How can the “epochal turning point” be reconciled with the values of multilateralism and the rule-based order? Conflict researcher Jonas Driedger provides some answers. 

Interview: Helen Sibum , 19.02.2023
Mural on a destroyed residential building in Kyiv
Mural on a destroyed residential building in Kyiv © picture alliance/dpa

Mr Driedger, “Zeitenwende” – meaning epochal turning point – was Germany’s word of the year in 2022. Federal Chancellor Olaf Scholz had used the term in reference to the start of the Russian war against Ukraine. What did he mean by it?
What was meant was that it would entail a fundamental realignment of German foreign and security policy. Specifically, Scholz announced huge investments in the Bundeswehr, shipments of arms to Ukraine and an end to the approval process for the Nord-Stream 2 gas pipeline from Russia to Germany.  

Jonas Driedger
Jonas Driedger © TraCe

Germany’s foreign policy stands for the principles of multilateralism and the rule-based international order – how does this tie in with this new era?
Let’s look first at the rule-based order: it would be easy to think that supplying weapons to Ukraine would be a contradiction of this, yet it is also possible to view it the other way around. Standing up for a rule-based order means taking the rules of the international system seriously, defending them and punishing any massive violations of them. The sovereignty of individual states forms the backbone of the international order. Seizing and annexing the territory of a sovereign country constitutes a considerable breach of it. The right of states to defend themselves is also a principle of our rule-based order, as is the right to receive help to do so.  

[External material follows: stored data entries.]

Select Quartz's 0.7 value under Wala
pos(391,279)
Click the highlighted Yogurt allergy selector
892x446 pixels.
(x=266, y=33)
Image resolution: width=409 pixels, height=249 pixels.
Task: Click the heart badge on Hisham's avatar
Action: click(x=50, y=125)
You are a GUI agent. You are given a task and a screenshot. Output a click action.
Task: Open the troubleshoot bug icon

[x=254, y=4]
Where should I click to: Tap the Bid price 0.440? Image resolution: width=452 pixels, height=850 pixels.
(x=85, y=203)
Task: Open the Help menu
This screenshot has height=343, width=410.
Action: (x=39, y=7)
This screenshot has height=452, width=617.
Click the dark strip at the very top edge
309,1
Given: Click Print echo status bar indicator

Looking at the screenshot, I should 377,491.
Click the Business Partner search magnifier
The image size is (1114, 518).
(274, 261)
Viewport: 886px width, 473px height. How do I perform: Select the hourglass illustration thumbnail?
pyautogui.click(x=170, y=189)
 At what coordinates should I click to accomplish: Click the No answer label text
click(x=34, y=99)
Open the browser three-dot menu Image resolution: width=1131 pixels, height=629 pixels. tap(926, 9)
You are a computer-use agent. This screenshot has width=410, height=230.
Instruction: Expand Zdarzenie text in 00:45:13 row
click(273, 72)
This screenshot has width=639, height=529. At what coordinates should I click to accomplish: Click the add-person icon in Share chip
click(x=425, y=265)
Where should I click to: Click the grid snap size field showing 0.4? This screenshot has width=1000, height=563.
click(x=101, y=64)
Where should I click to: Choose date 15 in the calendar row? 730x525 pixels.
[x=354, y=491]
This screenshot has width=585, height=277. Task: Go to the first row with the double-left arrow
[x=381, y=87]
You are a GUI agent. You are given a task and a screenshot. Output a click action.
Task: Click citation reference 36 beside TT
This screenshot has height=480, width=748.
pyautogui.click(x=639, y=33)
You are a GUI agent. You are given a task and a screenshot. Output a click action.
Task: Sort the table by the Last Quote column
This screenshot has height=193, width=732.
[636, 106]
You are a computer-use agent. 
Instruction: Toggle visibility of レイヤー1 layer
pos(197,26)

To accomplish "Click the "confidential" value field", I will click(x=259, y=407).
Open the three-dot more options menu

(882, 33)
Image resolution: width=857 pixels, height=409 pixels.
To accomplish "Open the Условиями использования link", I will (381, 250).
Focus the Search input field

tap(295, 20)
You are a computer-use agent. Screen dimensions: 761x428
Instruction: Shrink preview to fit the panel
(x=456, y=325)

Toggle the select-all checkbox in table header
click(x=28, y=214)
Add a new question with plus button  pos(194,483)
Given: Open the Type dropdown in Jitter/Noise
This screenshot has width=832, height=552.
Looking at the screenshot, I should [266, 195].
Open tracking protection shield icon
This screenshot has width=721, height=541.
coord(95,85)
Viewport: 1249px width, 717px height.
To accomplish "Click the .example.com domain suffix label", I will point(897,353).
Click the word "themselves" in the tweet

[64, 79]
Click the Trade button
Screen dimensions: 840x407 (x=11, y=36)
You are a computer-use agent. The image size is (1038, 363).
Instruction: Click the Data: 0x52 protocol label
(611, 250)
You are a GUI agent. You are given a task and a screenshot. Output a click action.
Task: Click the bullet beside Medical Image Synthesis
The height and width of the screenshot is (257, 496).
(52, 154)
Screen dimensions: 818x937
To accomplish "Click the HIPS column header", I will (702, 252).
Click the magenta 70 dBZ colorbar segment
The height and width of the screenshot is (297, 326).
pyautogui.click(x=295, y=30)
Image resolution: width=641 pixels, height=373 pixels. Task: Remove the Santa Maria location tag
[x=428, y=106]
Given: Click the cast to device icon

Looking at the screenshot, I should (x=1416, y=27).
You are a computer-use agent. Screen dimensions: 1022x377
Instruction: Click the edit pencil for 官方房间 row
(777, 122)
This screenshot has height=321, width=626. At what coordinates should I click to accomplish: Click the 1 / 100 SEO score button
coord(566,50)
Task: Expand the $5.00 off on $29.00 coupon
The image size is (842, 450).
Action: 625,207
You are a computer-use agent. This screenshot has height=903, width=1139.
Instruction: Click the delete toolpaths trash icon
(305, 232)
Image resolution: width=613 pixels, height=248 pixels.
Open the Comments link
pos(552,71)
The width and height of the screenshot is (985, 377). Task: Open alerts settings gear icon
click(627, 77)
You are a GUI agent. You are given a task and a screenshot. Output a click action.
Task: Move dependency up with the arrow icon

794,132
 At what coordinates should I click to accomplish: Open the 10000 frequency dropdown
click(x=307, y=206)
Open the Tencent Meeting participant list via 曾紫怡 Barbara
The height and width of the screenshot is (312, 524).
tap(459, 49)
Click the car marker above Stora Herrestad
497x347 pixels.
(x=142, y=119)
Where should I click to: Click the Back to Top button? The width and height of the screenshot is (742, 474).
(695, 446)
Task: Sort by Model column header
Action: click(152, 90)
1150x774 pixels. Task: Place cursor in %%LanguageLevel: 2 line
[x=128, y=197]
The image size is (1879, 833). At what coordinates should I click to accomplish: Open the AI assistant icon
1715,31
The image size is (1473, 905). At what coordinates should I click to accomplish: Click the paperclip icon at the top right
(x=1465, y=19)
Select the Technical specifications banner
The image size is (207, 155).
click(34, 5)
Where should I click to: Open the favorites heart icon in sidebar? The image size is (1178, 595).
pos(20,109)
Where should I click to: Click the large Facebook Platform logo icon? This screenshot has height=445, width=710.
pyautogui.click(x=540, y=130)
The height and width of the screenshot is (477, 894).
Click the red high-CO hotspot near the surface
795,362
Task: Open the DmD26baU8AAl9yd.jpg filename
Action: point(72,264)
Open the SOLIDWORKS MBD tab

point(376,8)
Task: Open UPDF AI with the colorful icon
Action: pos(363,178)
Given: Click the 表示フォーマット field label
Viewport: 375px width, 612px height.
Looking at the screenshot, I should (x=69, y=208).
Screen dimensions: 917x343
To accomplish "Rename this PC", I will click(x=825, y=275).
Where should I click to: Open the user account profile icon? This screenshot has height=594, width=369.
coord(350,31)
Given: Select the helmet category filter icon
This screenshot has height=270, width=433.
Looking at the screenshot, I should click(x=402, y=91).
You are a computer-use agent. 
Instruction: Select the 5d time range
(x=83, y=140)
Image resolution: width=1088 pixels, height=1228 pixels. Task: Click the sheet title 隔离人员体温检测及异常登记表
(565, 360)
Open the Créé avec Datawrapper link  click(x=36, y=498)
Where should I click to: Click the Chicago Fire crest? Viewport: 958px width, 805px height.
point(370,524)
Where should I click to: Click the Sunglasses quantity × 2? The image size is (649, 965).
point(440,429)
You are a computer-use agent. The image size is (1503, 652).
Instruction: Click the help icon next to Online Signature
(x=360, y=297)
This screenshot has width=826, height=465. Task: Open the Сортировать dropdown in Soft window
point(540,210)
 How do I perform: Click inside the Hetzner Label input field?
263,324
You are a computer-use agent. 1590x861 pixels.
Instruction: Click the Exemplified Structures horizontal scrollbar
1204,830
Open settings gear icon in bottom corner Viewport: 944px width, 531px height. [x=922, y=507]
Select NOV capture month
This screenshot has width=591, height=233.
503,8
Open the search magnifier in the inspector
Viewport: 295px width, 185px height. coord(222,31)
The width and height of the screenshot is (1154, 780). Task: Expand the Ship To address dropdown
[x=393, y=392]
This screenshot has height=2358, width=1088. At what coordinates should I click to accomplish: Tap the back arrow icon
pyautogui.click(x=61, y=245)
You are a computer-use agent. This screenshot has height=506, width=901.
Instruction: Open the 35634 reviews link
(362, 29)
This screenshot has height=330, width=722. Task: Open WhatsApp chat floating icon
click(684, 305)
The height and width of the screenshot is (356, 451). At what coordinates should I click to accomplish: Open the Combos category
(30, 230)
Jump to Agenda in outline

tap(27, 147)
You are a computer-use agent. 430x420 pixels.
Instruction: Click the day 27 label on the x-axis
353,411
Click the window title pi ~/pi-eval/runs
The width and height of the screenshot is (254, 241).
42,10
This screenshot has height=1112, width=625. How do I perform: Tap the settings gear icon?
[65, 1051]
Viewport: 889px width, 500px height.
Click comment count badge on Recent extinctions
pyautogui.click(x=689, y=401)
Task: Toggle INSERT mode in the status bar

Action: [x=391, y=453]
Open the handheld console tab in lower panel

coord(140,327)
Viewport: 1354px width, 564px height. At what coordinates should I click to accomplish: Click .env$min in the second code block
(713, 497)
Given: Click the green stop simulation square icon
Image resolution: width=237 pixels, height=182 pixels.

How can the Zeitenwende be reconciled with multilateralism?
It is true that acting multilaterally means talking to one’s opponents and attempting to resolve conflicts within an institutional framework. However, it also means doing this in accord with one’s own allies, which in Germany’s case are first and foremost the EU and Nato. In other words, opposing the sanctions against Russia for example would have been a unilateral approach. I would therefore question the apparent contradiction between providing robust support to Ukraine on the one hand and focusing on the values of multilateralism and the rule-based order on the other.

Dieses YouTube-Video kann in einem neuen Tab abgespielt werden

YouTube öffnen

Third party content

We use YouTube to embed content that may collect data about your activity. Please review the details and accept the service to see this content.

Open consent form

Piwik is not available or is blocked. Please check your adblocker settings.

How is the Zeitenwende transforming Germany’s role as a geopolitical actor?
What is new is that Germany is sending weapons – including weapons of war – to this kind of crisis region, while at the same time stepping up its own military capabilities considerably. Furthermore, the Zeitenwende has resulted in a change in mindset as regards Ukraine and Russia. From 2014 to early 2022, people in Germany always talked of the “war in Ukraine” – a label that does not include the word Russia. In the contractual documents that Germany and France also signed up to – the Minsk agreements and the Normandy Format – Russia was not even an official party to the conflict, and Ukraine had to make a great many concessions. These days there is consensus in Germany that Ukraine must be supported in economic and military terms and that the regime in Russia is waging a criminal war of aggression. 

The Bundeswehr is a parliamentary army and will remain so. 
Conflict researcher Jonas Driedger

Are there continuities despite the Zeitenwende?
Yes. On military questions Germany continues to be reactive rather than proactive, for structural reasons alone: the country’s Basic Law is in a manner of speaking a mechanism intended to prevent a war of aggression. In addition, the departmental principle applies in Germany – all the things that are needed to wage war are divided up between the various ministries. Moreover, the Bundeswehr is a parliamentary army and will remain so. And Germany will continue to act multilaterally, as we have seen in the debate on whether to supply tanks. In other words, the Zeitenwende does not mean that Germany will rise again as a unilateral Wilhelmine leviathan. 

Will the Zeitenwende be permanent?
Despite the aforementioned constraints, I believe that core elements of the Zeitenwende will prove to be permanent because people’s fundamental opinion of Russia and Ukraine has changed and because we are already involved in the conflict. 


 

Dr Jonas J. Driedger works at the Peace Research Institute Frankfurt (PRIF), where he conducts research into inter-state wars, deterrence in international relations, relations between major powers and their neighbouring states, and Russian and transatlantic security and defence policy. He has lived in Moscow and Kyiv, among other places.